Eager to explore this interest further, Dhakal searched for doctoral programs and experts focused on AI and other related fields. He landed upon Curators’ Distinguished Professor Jianlin “Jack” Cheng, whose wisdom and current research in machine learning and AI made the University of Missouri the obvious choice for Dhakal.
“Dr. Cheng is renowned in the field of machine learning and bioinformatics,” Dhakal said. “I couldn’t wait to learn from him.”
Each year, students arrive from more than 100 countries to study and research at Mizzou. The transition can be challenging, but MU’s programs for international students help ensure that they will thrive.
“The most difficult aspect of adjusting to the U.S. was finding a balance between the demands of academic life, cultural adaptation and personal well-being,” Dhakal said. “Being far away from family and friends, I missed the familiar surroundings and support systems I had back in Nepal. Luckily, Mizzou was another support system for me during that time.”
Dhakal began at Mizzou amidst the COVID-19 pandemic, which disrupted the socialization college students naturally receive when arriving on campus. However, welcome events and orientation sponsored by MU’s International Student and Scholar Services provided international students with the opportunity to get their questions answered and make new connections.
“For most of our students, orientation is actually the first time that they’ve stepped foot on our campus,” said Kristen Colbrecht, director of International Student and Scholar Services. “Our Welcome Week starts the week before classes begin, and we have information sessions for graduate and undergraduate students tailored for each degree level. We want to help students navigate their immigration status, support them with issues that come up and collaborate with campus departments for programming that helps students find their place.”
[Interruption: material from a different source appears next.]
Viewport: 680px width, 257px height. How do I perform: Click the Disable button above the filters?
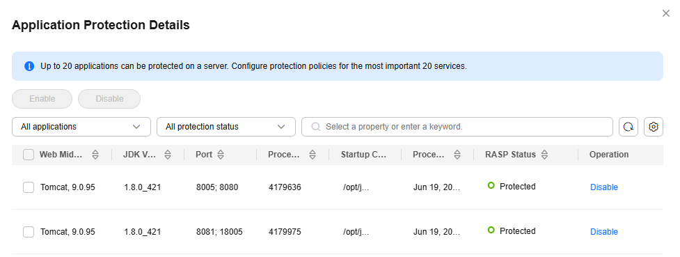coord(109,99)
Dhakal also got involved with the University of Missouri Nepalese Student Association (MUNSA). This year, he’s serving as the president of MUNSA — helping incoming Nepalese students settle into their new environment while working to preserve Nepalese culture in the U.S. Dhakal is also the director of programming for the Graduate Professional Council (GPC), the voice of graduate and professional students at MU, where he is responsible for orchestrating all events hosted by the organization.
“We have a lot of international organizations, and I’ve gotten to know a lot of people,” he said. “I feel like I’ve grown every year.”
Dhakal hasn’t just been finding success in his social life — he has also been thriving in the lab.
After choosing MU for the opportunity to work with Cheng, Dhakal has been able to fulfill this aspiration and perform his doctoral lab research alongside the professor. His research focuses on bioinformatics and machine learning and involves designing human brains on computers to see how the drugs that humans ingest interact with their bodies.
Dhakal has even used the experiences and skills he’s obtained at Mizzou to write his own book, “Diversity and Immigrants’ Dream in America,” which provides wisdom about immigrants’ and international students’ struggles, challenges and opportunities in the U.S.
Pictured on the front cover, Dhakal points to an image of a tree he created using AI. Initially ripped from its base, a new sprout is emerging from the tree’s center, a depiction of the hope and ambitions of international students coming to the U.S.
“The most rewarding aspect of seeing myself grow at Mizzou is the sense of accomplishment and self-assurance that comes with it,” Dhakal said. “Witnessing my progress in terms of knowledge, skills and personal development is incredibly fulfilling. It gives me the confidence to face new challenges and aspire to make a positive impact, not only on my own life but also in my surroundings and beyond.”